Task input ->
===============
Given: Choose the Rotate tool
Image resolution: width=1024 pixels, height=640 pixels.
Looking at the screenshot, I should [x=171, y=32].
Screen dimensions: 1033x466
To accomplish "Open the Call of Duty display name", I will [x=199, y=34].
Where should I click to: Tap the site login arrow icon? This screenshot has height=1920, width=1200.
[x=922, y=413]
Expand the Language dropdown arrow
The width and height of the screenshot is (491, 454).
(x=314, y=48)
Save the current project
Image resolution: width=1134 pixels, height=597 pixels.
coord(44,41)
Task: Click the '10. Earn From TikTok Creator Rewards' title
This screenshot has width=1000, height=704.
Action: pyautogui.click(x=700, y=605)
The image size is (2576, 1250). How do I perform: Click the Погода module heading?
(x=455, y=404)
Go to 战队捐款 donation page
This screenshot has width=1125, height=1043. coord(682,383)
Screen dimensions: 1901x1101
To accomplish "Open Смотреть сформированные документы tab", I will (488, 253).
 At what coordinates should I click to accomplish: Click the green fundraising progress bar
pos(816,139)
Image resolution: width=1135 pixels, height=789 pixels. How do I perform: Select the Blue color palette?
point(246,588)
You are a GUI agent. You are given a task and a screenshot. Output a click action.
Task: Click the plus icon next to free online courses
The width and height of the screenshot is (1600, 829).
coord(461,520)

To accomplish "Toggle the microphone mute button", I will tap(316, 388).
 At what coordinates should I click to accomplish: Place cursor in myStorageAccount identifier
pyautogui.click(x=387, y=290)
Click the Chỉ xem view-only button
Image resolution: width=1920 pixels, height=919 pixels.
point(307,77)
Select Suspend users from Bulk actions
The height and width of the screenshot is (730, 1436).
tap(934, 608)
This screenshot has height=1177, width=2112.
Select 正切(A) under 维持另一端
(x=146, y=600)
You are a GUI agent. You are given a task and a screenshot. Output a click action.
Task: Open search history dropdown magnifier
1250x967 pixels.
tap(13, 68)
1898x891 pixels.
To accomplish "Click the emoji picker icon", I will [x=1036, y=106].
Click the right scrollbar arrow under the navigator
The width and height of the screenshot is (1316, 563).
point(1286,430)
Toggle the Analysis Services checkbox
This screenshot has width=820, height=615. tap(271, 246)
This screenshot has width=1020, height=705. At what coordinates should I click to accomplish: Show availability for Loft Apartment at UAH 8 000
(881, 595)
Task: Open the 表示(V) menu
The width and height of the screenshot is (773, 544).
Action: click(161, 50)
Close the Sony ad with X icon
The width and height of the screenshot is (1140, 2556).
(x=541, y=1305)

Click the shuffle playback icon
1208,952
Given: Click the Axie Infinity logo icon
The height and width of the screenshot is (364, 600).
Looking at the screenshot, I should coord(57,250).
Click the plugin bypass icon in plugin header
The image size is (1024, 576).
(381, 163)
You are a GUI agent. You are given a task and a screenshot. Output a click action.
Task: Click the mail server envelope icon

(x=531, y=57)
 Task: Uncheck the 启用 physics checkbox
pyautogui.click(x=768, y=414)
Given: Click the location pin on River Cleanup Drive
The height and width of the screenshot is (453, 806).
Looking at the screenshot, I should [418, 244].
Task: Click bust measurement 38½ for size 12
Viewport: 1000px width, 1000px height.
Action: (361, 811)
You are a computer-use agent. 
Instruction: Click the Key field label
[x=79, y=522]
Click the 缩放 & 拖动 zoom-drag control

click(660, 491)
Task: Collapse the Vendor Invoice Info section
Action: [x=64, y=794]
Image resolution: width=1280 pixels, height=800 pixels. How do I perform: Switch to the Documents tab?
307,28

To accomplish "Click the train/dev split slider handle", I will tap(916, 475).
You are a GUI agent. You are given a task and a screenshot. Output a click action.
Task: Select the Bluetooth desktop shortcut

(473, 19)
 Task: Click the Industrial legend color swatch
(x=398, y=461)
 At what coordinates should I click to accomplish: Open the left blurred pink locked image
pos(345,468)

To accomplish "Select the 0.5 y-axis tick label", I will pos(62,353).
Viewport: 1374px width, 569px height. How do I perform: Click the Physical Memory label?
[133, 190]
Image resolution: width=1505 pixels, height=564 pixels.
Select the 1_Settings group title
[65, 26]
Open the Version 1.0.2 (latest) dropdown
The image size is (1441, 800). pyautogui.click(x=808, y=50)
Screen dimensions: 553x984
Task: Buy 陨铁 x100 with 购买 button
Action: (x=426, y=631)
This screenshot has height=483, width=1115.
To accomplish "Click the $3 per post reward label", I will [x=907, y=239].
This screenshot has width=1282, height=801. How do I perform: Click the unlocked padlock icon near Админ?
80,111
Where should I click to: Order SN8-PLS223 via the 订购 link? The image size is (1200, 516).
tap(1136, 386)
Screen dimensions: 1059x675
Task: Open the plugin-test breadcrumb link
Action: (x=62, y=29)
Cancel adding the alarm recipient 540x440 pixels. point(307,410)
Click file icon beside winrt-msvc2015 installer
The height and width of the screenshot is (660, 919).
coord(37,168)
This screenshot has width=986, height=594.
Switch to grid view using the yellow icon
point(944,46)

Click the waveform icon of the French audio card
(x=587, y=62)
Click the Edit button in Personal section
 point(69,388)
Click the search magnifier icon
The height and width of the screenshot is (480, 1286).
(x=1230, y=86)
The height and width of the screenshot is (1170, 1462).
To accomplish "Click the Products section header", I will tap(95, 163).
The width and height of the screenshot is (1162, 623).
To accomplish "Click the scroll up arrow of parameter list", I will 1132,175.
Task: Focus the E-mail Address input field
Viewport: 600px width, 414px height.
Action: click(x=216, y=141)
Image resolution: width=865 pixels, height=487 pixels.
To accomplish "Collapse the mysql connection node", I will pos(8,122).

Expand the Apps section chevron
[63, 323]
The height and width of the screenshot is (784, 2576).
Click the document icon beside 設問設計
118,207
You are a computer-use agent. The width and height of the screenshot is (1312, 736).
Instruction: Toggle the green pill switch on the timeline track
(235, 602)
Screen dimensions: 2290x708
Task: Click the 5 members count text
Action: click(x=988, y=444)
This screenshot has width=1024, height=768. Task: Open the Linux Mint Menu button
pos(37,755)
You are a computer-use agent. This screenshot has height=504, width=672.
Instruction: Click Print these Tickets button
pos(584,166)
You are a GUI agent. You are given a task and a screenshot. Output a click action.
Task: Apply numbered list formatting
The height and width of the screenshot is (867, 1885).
===============
Required work ->
Copy the records from the line containing "This screenshot has width=1024, height=768." through the end of the records, both ends included.

Task result ->
This screenshot has width=1024, height=768. Task: Open the Linux Mint Menu button
pos(37,755)
You are a computer-use agent. This screenshot has height=504, width=672.
Instruction: Click Print these Tickets button
pos(584,166)
You are a GUI agent. You are given a task and a screenshot. Output a click action.
Task: Apply numbered list formatting
The height and width of the screenshot is (867, 1885).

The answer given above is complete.